In October 2022, MPP and Novartis AG signed a voluntary licensing agreement to increase access to nilotinib, a twice daily oral medication used to treat chronic myeloid leukaemia (CML), part of the World Health Organization Model List of Essential Medicines (WHO EML) for treatment in adults and children of at least one year of age.
Through this agreement, selected generic manufacturers will have the opportunity to develop, manufacture and supply generic versions of nilotinib in the licensed territory, subject to local regulatory authorisation. In particular, the licence includes seven middle-income countries, namely Egypt, Guatemala, Indonesia, Morocco, Pakistan, the Philippines and Tunisia, where patents on the product are pending or in force.
This is the first licence that MPP has signed for a cancer treatment, and the first time a company is licensing a patented cancer medicine through a public health-oriented voluntary licensing mechanism.
|Scope of Grant of Licence
|The agreement grants MPP a non-exclusive licence over Novartis’s patents with the ability to grant non-exclusive, royalty-bearing sublicences to eligible manufacturers purposes of supplying the product into the defined territories.
|There are two territories defined in the licence: the initial Territory of 44 countries, which essentially is in effect until the expiry of the compound patent in India in July 2023, and the Patent Territory, which comprises a list of seven middle-income countries (MICs) – Egypt, Guatemala, Indonesia, Morocco, Pakistan, the Philippines, and Tunisia, in which Novartis has its secondary patents granted or filed.

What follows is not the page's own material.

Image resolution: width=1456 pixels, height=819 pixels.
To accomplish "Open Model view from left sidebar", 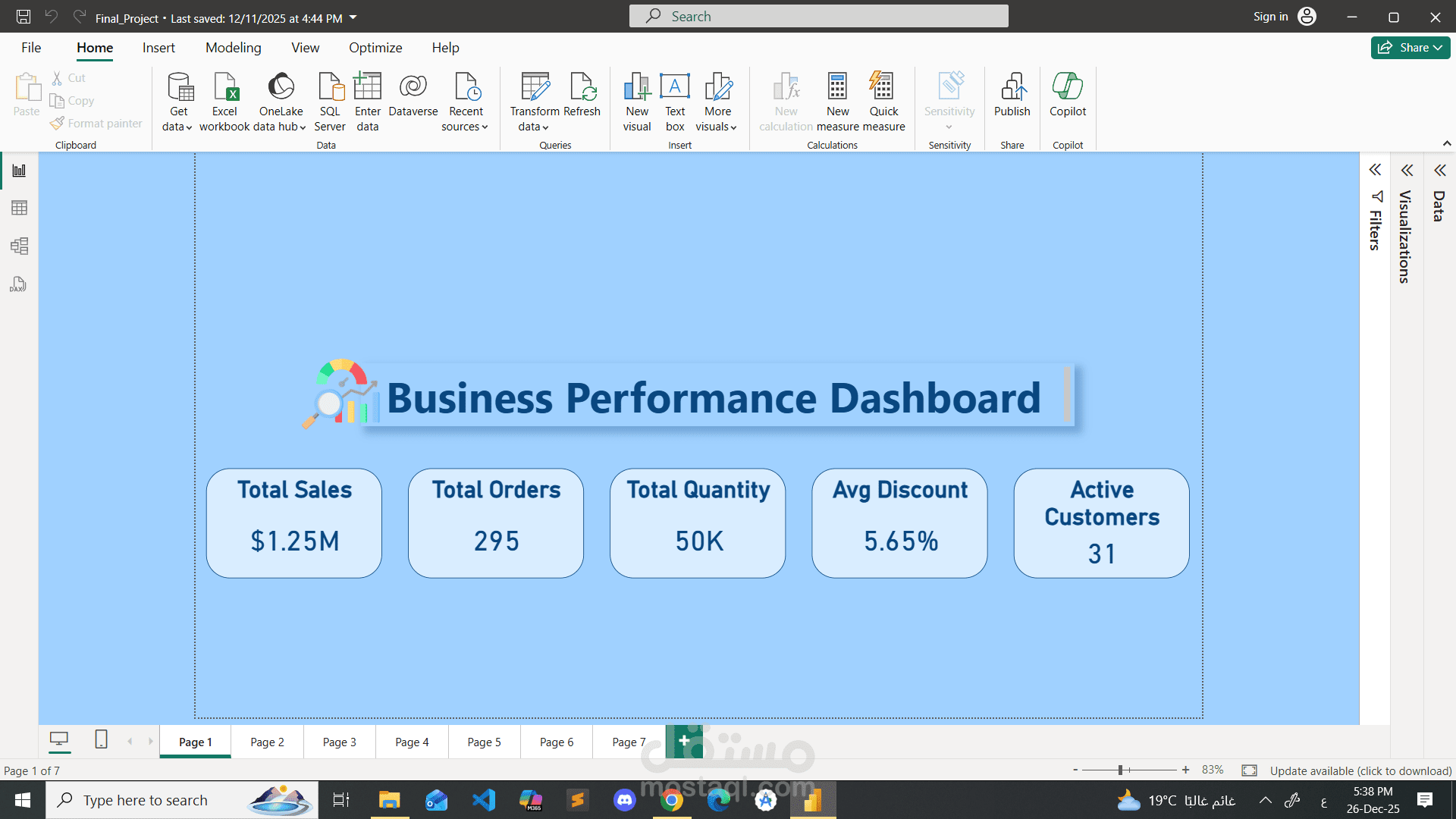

|There are also two patent exhibits included in the licence – one listing the Indian compound patent as the manufacturing patent, and the other listing the secondary patents in the seven countries listed above.
|Field of Use
|The Field of Use in the agreement is any use that is consistent with the label approved by relevant regulatory authority in the country of sale for the use of such Product.
|The licence allows manufacturing in India and in 7 patent countries (Egypt, Guatemala, Indonesia, Morocco, Pakistan, the Philippines, and Tunisia) till July 2023 and after that date manufacturing under the licence will be possible anywhere in the world where there are no patents on nilotinib, including in India.
|Royalties are set at 5% of net sales, due only for the sales in Patent Territory, and payable to ATOM for further investment in accordance with the ATOM mission.
|Compatibility with TRIPS flexibilities
|The licence contains language that provides that nothing in the agreement shall be interpreted as preventing activities by the sublicensees that would not infringe upon Novartis’s Patents granted and in force in a particular country.